Public Engagement Can Spark Innovative Climate Action

Public Engagement Can Spark Innovative Climate Action During Chicago Ideas Week, Edelman sponsored a panel that explored, “Climate Action, an Economic Growth Opportunity.”  Our co-host and partner was Net ImpactFor those of you who don’t know about Net Impact, it is a nonprofit based in San Francisco that supports members through a volunteer-led chapter network spanning six continents. Their mission is to mobilize a new generation to use their careers to drive transformational change in their workplaces and the world.

(Panelists were Jon Creyts, principal and leader of the U.S. climate change practice at McKinsey & Co.; Aaron Durnbaugh, deputy commissioner in the City of Chicago’s Department of the Environment; Jacky Grimshaw, vice president of policy at the nonprofit Center for Neighborhood Technology; Shannon Schuyler, leader of PricewaterhouseCoopers’ U.S. corporate responsibility practice; and Alex Weiner, founder and chief operating officer of Inbalance, a Chicago-based management consultancy that specializes in improving buildings’ energy efficiency and other green-related services.)
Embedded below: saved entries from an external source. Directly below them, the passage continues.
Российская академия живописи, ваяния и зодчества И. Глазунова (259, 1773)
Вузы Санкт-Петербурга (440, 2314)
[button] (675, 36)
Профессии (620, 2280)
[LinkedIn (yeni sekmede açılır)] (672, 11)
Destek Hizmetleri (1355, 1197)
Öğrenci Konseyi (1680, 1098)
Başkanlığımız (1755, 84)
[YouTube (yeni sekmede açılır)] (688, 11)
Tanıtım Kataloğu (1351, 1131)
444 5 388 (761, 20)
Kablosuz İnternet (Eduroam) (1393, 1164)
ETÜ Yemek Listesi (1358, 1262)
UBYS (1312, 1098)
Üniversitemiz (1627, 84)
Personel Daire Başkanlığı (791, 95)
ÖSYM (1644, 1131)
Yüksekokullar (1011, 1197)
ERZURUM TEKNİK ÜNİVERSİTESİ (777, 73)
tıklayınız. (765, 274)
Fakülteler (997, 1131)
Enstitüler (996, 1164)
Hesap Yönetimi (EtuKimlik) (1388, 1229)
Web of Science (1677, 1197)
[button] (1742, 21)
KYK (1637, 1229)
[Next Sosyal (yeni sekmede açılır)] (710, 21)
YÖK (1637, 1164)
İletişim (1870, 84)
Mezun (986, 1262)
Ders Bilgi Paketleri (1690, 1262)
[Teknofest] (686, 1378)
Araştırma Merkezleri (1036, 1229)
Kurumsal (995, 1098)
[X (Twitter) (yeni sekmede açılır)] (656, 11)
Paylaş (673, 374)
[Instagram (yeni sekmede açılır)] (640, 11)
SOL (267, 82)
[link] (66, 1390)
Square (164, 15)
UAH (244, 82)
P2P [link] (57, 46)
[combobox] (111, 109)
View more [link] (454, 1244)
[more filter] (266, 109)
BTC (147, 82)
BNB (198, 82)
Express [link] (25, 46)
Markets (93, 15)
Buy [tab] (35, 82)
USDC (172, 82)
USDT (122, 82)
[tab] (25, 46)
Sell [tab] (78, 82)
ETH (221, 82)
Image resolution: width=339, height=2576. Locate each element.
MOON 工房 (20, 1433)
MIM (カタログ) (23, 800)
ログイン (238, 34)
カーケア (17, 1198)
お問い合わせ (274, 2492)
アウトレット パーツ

As panel moderator –  surrounded by professionals with rich and diverse backgrounds and some strikingly divergent opinions; responding to perceptive questions from the audience; and monitoring Net Impact and Edelman tweets – got me to thinking about the innovative, ideas-focused culture at Edelman.

Few of you probably would put “the world’s largest PR firm” in the same sentence with “climate action counselors.” It’s a testament to Edelman’s leadership, especially Jane Madden, executive vice president and director of CSR & Sustainability in the Chicago office and an executive vice president here, that we hang that shingle out.

The panel served to exemplify Edelman’s public engagement road map, which we use to guide our client counsel on social responsibility and sustainability, while illuminating that we: :

  1. Listen with fresh intelligence.
  2. Create galvanizing ideas.
  3. Grasp the socialized approach to media relations.
  4. Develop and co-create content.
  5. Participate in the conversation.
  6. Build active partnerships for common good.
  7. Embrace complexity.

I encourage you to partner with external organizations, seek input from the public and embrace the uncertainty of an issue as important but as tough as climate action and business growth.